Americans and the British share a special bond, even if a certain POTUS doesn’t feel like making a journey to London just now. The two share many pieces of popular culture, with the Brits delivering entertainment juggernauts from the Beatles to Shakespeare to Downton Abbey for American ravishment while Americans send culture across the pond ranging from films and theatre to the forerunner of the British Invasion — American blues music and jazz. But some things are always lost in translation, even with in cultures with so many shared touchstones. That’s why for the London run of his seminal ‘Hamilton’ musical, creator Lin-Manuel Miranda had to make three small changes.
[The book that inspired Miranda to write ‘Hamilton’ by author Ron Chernow]

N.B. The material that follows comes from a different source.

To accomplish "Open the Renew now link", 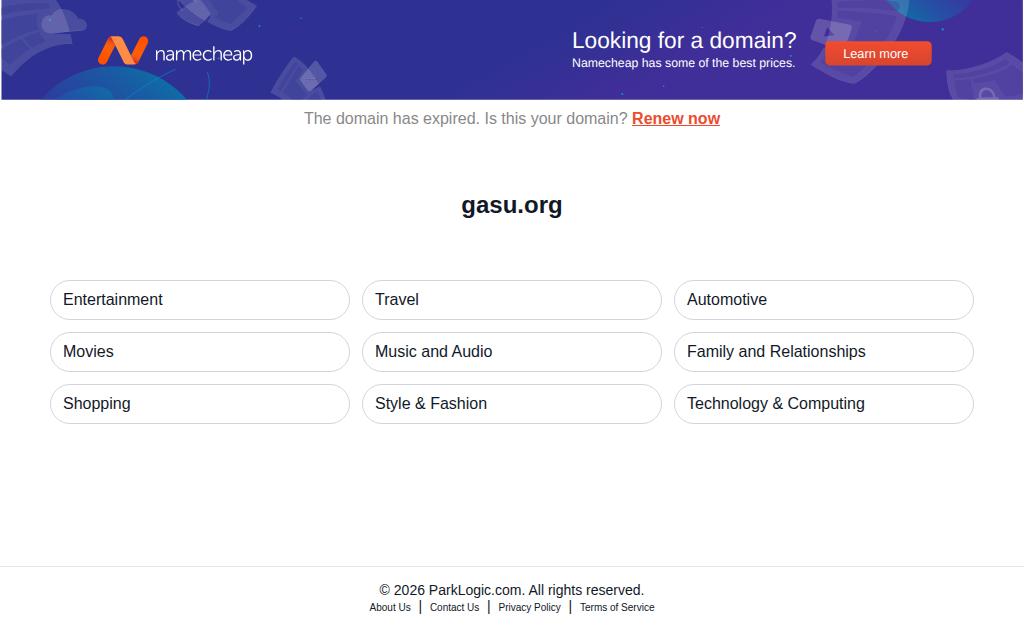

Miranda changed Weehawken, a city in New Jersey, to “New Jersey” itself in one lyric — Brits thought it was “we hawkin” he wrote (see below). Brits also weren’t likely to get the significance of the Potomac River that borders Washington DC, so Miranda knocked out a lyrical reference to the Potomac for the London show. (Geographical references rarely travel well.) And perhaps most significantly, Miranda dropped a reference to John Adams, one of the most famous of founding fathers, the first US Vice President, the nation’s second president, and father of America’s sixth president (that’s John Quincy Adams). Even with a resume like that, Adams’s name was expected to draw blanks from British theatregoers, and so Miranda changed the lyric that contained Adams’s proper name to one that instead referenced the vice president, the job Adams held at the time. It’s a bit like if the Beatles had changed the lyrics to “Penny Lane” from “and the banker never wears a mac” to “and the banker never wears a raincoat.”